Yeterli uyku dikkat ve konsantrasyon gibi başarıyı mümkün kılan bilişsel süreçler için çok önemlidir. Sınav arifesinde çocuğun yeteri kadar uyuyabileceği şekilde yatağa gitmesi önemlidir. Rahat uyuyabilmek amacıyla tablet, akıllı telefon, TV gibi teknolojik aletlerin kullanımından kaçınmak gerekir. Yatmadan önce sıcak bir duş almak da uyumayı kolaylaştıracaktır.
Sınava götürülmesi gereken kimlik, dezenfektan, kalem, silgi, su gibi materyalleri akşamdan hazırlayarak görünür bir yere koymak sınav günü gereksiz ve olumsuz deneyimler yaşanma olasılığını minimuma indirgeyecektir. Benzer şekilde sınavda giyilecek kıyafetlerin akşamdan hazırlanmalıdır. Kıyafeti seçerken kıyafetin rahat olması ve havanın durumuna göre terlemeye ya da üşümeye sebep olmayacak kıyafetler olmasına dikkat edilmesi gerekir.
Sınav sabahı sağlıklı bir kahvaltı yapılması tavsiye edilmektedir. Ancak vücudun alışık olmadığı ya da alerji olasılığı olan yiyeceklerden kaçınmak ve vücudu rahatsız edecek şekilde fazla yemekten kaçınmak gerekir. Sınav yerine geç gitmek kaygı düzeyini artıracak olumsuz bir deneyimdir. Sınav başarısında kaygı düzeyi etkili olabilir. Bu yüzden sınav sabahı sınav merkezinde yaklaşık olarak en az yarım saat öncesi olacak şekilde evden çıkılmalıdır. Sınav sonrası için eğlenceli bir etkinlik planlamak sınav sonrası iple çekilecek bir etkinliğin verdiği heyecan aracılığıyla sınav kaygısını yatıştırıcı tezat bir etki yaratacaktır. Eğer sınav sırasında kaygı düzeyinizin yüksek olduğunu hissediyorsanız nefes egzersizi yapabilirsiniz.

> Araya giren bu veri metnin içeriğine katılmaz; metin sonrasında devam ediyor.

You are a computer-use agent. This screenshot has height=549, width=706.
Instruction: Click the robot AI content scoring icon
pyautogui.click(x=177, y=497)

Sınav iki bölümden oluşacak ve 2 oturum arasında 45 dakikalık bir ara verilecektir. Bu ara sırasında bir önceki sınavın cevapları hakkında konuşmayınız. O sırada hangi cevabın doğru olduğunu bilmek mümkün olmadığı gibi tek bir yanlışınızı bile fark etmeniz doğrular yerine yanlışlara odaklanarak kaygılanmanıza neden olabilir.”
Prof. Dr. Sevgi Özgüngör, koronavirüs tedbirlerini de hatırlatarak sözlerini şöyle tamamladı: “Sınav boyunca koronavirüs salgınına karşı alınan önlemlere sıkı sıkıya uyunuz. Özlediğiniz arkadaşlarınızla kucaklaşma gibi davranışlar sağlığınızı tehdit edebilir. Tüm ebeveynleri ve öğrencileri emekleri için takdir ederek LGS sınavının başarılı geçmesini dilerim.”